Carter frowned, his run slowing, his pace faltering. His head snapped to one side, breath pluming in front of him, a spray of sweat stinging his eyes. He halted, breathing deeply, and Samson cantered round and gazed up at his Master.
‘You hear it too?’
Samson grinned - a dog grin.
‘Come on.’
The distant engine noise indicated a large vehicle. It could just be passing by but Carter had a bad feeling gnawing his stomach - ever since the events in Germany only hours before and the low-flying race back home to Britain ... The pursuit had ended without event but Carter could still feel weariness, a sense of being drained after those bloody unexpected events at Schwalenberg—
The engine changed pitch. Carter ran along just below the tree line as he heard the vehicle turn up towards his house.

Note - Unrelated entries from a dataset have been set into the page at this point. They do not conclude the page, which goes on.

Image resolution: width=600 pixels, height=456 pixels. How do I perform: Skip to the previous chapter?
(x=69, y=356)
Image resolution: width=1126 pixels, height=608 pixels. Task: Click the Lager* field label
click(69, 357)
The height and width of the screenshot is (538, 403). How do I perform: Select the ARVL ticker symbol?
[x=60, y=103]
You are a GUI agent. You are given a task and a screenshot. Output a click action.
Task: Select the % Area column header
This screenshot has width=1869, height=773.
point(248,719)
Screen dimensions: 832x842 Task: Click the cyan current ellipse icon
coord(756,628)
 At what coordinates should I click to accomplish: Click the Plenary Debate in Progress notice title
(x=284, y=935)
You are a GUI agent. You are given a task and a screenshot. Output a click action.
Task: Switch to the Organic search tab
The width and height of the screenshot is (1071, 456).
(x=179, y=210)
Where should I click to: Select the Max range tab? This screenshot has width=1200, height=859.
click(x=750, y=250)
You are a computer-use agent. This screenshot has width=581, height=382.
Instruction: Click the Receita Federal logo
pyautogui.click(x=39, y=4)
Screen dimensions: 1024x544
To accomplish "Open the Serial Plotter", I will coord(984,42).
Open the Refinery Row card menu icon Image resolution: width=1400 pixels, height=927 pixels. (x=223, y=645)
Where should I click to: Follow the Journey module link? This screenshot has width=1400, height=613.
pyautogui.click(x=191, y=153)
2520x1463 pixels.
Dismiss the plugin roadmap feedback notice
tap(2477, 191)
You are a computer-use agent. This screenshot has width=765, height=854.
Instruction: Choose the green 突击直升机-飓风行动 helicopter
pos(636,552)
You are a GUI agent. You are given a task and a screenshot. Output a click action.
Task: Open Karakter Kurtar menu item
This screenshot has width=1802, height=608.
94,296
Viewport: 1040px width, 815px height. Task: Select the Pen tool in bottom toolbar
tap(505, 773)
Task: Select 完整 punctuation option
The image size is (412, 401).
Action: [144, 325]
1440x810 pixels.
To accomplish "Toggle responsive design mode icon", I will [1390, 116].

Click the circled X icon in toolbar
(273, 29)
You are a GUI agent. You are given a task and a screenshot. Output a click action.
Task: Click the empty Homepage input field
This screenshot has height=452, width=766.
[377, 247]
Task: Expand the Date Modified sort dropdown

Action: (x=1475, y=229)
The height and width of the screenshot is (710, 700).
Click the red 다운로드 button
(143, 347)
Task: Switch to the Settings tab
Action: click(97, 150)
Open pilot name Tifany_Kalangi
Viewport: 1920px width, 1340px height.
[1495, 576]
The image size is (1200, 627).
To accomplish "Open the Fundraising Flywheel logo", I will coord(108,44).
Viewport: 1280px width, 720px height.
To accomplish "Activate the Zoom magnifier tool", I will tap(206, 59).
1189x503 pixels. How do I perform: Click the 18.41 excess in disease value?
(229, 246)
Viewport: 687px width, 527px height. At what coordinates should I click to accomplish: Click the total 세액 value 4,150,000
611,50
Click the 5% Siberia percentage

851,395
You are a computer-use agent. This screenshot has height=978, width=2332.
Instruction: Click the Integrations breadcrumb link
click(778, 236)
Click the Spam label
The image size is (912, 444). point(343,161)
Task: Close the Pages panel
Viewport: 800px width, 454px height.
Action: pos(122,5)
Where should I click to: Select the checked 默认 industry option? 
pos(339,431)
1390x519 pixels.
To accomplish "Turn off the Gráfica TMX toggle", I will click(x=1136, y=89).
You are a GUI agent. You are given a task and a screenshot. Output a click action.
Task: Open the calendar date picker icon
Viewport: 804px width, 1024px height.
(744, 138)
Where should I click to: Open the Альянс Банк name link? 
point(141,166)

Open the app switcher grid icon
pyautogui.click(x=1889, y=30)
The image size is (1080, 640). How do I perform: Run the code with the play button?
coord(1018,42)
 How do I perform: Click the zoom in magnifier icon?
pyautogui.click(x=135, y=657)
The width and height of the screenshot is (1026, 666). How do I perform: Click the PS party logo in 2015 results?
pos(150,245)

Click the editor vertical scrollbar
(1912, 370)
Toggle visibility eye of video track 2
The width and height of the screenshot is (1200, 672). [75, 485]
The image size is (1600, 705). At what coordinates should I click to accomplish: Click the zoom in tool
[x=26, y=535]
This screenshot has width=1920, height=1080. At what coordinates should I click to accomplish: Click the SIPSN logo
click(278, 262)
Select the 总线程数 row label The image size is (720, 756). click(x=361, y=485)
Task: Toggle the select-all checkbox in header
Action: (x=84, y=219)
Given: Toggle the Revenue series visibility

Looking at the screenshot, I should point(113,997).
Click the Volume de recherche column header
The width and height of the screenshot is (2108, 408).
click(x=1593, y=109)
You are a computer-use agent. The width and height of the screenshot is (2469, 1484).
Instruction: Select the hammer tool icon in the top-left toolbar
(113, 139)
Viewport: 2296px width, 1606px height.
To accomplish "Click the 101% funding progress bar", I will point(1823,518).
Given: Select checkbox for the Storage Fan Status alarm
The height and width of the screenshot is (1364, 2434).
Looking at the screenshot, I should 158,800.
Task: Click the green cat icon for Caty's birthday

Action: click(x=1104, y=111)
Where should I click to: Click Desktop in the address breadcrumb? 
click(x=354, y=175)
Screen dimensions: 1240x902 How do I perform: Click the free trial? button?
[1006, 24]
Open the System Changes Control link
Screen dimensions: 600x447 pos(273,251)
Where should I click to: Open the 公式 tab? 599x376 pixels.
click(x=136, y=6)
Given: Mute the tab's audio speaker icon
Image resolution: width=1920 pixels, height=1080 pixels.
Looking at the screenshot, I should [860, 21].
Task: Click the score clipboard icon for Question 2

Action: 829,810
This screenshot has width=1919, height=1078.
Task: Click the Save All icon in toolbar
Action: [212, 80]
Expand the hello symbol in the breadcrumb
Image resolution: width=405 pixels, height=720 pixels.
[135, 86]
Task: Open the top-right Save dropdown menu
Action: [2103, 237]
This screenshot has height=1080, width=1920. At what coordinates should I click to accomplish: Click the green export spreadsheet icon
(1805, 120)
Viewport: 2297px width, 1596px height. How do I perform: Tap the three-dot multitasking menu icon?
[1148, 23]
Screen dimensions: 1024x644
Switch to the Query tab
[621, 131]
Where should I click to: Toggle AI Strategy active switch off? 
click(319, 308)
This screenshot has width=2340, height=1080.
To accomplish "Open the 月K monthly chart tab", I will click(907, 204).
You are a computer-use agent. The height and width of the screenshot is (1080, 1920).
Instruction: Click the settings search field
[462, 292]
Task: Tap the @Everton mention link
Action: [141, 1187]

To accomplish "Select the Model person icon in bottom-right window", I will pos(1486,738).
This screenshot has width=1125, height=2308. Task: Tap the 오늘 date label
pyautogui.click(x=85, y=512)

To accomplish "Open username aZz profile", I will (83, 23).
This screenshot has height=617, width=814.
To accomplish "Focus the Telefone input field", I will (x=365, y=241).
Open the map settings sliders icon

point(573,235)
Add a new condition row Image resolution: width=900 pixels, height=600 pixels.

He reached the rise and gazed down at the old van, rattling and pumping diesel fumes from an engine that had seen much, much better days.
A van? It had to be...
Jam, smiled Carter. ‘Come on, Sammy!’
They ran back towards the house and, ever careful, paused to watch the visitors disembark. Jam, Slater and Nicky, all grumbling and stretching after the obvious ill effects of a long journey. Carter checked back down the track - nobody following - then stepped out and jogged slowly down to his three old friends.
‘Carter!’ yelled Jam, and embraced the sweating man. They clasped hands, patting one another on the back. Slater grinned gormlessly, and Nicky smiled warmly. ‘Any chance of a party, my man?’
‘You’re joking, aren’t you? I remember the last one!’
‘It wasn’t my fault Slater got thrown from the bedroom window!’